[svn.haxx.se] · SVN Dev · SVN Users · SVN Org · TSVN Dev · TSVN Users · Subclipse Dev · Subclipse Users · this month's index

Re: Towards standardising mime-type support

From: Trent Apted <tapted_at_it.usyd.edu.au>
Date: 2005-04-01 09:38:57 CEST

Thanks for your reply.

Branko Čibej wrote:

> Trent Apted wrote:
>
>> When I run
>>
>> $ file -bi something.c
>>
>> (or .cpp, .h, .cc, etc.)
>>
>> /usr/bin/file reports that the mime-type for C/C++ files is
>>
>> text/x-c; charset=us-ascii
>
>
> Well, this is clearly wrong, there's no such thing as a "text/x-c"
> mime type.

Perhaps true. RFC2046 *only* defines the 'plain' subtype of the text
mime type, but we all use text/html.

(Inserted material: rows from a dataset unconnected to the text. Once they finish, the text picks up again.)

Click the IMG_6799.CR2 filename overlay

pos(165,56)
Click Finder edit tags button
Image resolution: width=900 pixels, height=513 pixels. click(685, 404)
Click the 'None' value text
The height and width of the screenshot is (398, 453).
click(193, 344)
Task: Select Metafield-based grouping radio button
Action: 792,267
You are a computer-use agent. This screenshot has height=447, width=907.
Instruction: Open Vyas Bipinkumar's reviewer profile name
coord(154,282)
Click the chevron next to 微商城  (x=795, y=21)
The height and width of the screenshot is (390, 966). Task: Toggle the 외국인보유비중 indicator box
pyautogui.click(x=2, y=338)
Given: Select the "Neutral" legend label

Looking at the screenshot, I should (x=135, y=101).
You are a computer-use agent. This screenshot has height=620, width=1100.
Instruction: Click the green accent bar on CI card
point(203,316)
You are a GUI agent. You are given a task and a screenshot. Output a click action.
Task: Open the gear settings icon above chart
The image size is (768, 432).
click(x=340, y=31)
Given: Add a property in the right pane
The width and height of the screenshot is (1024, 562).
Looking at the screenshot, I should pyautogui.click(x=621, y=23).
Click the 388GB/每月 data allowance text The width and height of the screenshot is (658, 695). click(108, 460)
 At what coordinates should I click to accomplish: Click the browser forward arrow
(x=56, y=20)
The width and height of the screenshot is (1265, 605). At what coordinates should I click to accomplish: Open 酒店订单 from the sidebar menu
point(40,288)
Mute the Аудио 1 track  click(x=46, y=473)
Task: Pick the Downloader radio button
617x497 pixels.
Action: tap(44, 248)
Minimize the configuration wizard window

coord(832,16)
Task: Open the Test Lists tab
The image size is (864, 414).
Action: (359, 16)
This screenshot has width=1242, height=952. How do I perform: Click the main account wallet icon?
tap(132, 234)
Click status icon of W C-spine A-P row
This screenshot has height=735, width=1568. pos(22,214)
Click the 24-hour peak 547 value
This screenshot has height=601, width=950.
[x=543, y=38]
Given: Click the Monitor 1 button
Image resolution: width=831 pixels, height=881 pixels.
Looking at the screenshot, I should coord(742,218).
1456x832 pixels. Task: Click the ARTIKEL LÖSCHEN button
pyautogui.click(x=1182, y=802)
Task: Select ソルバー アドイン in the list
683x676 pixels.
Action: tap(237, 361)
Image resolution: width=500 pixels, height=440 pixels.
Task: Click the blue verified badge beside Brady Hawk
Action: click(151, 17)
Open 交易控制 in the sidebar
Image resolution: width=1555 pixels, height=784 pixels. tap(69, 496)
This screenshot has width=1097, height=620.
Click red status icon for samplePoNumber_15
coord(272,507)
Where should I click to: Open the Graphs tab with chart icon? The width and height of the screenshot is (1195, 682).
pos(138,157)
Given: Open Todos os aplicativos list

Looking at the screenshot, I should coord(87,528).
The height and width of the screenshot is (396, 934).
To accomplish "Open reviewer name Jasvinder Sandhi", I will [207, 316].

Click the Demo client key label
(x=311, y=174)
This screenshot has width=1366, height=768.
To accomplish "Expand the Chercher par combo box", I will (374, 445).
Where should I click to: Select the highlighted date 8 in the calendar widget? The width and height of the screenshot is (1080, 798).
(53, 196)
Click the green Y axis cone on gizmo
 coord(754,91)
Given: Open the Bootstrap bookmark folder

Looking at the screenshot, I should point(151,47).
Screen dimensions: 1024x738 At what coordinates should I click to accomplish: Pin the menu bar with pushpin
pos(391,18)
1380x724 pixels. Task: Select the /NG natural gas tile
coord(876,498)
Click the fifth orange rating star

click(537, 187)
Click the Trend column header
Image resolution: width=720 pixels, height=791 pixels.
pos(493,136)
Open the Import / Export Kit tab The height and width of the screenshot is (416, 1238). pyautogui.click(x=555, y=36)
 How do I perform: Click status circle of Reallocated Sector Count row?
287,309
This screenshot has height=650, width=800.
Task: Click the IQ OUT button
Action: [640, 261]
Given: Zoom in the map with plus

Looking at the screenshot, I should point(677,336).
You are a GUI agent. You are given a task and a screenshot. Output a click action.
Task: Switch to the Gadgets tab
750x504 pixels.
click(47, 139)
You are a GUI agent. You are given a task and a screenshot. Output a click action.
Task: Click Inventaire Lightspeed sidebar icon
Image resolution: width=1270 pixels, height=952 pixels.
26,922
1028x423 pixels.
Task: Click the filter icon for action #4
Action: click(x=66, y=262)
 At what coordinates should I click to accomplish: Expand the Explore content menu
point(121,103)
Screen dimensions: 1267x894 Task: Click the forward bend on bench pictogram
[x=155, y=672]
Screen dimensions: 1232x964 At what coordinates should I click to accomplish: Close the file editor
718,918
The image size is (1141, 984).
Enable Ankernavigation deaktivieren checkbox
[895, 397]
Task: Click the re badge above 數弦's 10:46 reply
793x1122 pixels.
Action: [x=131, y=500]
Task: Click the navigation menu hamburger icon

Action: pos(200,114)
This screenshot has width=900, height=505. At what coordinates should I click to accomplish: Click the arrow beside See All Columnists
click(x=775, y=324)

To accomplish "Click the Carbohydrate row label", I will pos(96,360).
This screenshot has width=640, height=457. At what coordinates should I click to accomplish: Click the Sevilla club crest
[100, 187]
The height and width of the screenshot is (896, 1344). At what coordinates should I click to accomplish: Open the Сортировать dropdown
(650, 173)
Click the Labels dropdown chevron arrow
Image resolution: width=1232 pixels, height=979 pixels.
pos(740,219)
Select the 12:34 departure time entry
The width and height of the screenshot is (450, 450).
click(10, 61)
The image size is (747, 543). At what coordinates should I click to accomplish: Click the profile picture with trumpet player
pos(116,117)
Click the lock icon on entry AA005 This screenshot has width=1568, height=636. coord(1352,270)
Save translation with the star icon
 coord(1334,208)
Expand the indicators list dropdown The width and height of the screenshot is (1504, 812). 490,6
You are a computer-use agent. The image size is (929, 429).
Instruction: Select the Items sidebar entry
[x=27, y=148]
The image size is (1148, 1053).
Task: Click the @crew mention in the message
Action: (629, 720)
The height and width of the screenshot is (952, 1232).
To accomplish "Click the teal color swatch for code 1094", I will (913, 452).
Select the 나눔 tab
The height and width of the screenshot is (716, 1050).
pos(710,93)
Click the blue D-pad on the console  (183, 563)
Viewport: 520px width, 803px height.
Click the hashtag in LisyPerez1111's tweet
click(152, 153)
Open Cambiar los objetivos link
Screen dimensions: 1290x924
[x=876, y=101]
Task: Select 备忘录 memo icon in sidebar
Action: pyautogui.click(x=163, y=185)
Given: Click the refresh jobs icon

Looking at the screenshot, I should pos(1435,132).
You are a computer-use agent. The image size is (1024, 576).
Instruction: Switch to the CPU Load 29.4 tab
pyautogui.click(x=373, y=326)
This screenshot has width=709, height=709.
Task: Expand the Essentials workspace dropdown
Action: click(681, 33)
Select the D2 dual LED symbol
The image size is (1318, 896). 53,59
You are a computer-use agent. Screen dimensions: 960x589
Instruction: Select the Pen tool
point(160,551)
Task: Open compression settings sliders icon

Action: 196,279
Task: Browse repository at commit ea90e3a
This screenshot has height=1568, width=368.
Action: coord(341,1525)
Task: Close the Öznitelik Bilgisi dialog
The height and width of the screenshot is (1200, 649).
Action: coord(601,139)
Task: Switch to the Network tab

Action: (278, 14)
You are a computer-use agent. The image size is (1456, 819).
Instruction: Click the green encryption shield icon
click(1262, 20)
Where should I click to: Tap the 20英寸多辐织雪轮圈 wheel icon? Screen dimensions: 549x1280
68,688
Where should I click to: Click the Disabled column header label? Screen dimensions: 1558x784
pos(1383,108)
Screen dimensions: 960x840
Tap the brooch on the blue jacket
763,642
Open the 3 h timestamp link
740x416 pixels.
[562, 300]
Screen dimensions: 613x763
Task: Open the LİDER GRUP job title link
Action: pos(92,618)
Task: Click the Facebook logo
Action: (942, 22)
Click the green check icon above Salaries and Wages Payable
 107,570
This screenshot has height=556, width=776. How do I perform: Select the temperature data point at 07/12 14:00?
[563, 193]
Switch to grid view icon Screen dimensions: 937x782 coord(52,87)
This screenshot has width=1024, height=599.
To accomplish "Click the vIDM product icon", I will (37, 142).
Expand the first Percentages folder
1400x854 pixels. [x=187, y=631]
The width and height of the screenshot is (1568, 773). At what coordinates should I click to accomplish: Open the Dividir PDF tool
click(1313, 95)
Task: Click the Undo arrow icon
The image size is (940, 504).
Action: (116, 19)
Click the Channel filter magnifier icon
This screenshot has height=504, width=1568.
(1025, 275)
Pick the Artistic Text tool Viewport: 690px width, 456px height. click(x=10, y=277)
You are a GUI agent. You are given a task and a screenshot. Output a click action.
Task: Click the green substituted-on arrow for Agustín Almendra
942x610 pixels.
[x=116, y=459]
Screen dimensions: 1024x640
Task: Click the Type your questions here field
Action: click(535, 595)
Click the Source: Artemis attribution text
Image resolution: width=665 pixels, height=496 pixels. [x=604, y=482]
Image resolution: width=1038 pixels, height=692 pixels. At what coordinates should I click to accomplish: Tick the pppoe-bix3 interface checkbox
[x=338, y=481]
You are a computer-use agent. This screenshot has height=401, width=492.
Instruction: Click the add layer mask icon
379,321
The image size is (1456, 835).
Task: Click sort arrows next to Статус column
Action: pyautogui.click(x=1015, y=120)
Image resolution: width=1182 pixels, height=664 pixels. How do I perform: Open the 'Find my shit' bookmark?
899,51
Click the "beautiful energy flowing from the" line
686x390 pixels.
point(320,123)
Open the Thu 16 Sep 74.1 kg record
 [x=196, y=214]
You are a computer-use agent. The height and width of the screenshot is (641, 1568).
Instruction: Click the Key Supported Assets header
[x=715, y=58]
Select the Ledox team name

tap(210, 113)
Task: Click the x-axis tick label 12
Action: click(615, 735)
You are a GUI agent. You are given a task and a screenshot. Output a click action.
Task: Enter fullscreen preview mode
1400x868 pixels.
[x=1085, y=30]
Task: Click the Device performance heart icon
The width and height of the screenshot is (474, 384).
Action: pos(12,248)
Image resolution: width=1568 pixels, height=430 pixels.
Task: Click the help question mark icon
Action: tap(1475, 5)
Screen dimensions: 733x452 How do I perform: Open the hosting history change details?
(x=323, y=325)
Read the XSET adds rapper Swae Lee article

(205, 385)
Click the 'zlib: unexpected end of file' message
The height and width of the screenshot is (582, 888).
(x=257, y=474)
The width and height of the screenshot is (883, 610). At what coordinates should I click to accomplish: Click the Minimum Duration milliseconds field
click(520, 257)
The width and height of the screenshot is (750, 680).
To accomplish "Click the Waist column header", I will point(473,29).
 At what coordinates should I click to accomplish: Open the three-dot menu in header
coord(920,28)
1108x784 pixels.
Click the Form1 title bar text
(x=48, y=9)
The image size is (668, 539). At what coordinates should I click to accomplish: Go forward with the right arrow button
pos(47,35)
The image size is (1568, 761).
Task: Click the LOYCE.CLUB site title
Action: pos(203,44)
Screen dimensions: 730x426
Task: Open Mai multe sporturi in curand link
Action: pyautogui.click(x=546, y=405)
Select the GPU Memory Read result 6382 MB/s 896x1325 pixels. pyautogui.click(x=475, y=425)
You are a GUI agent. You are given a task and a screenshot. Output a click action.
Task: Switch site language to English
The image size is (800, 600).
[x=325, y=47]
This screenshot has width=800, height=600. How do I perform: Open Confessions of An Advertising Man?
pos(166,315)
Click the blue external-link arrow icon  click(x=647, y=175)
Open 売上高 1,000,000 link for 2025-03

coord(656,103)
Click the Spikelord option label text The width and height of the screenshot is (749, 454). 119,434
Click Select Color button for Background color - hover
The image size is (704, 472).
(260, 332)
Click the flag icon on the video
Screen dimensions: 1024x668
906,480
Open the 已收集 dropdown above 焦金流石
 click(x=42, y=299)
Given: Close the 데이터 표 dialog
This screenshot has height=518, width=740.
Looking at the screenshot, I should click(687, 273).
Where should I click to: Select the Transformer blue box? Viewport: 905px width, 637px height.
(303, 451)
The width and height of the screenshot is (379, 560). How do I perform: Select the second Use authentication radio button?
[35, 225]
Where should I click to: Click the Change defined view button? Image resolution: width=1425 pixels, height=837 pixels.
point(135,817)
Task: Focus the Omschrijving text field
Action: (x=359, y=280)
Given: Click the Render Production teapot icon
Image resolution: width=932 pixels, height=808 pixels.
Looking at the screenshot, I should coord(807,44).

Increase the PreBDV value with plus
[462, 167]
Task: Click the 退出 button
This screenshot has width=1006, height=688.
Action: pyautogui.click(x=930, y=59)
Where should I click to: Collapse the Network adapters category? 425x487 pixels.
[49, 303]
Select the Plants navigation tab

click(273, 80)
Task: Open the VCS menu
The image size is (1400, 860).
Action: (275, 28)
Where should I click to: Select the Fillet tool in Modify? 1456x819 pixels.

It also says any unrecognised mime
types should just be treated as text/plain, so perhaps whether or not it
is valid is moot.

>> However, if I feed this to Subversion, it treats the file as binary.
>> So, that's fine, I'll drop the charset stuff,
>
>
> Ah, yes, We should know about charset attributes.
>
>> and things are mostly back to normal, but the added information still
>> appears to be meaningless to Subversion.
>
>
> Define "meaningless". You've told SVN that this is a text file, and
> that's it. SVN doesn't interpret the mime type any further than that
> (yet).

I guess I'm saying that text/x-c and text/x-cc would imply that a file
is source code, and hence platform independent, thus should always use
the 'native' eol-style and should never be executable. While you should
still specify the style and executability for something that is
text/plain. However, this might not suit everyone...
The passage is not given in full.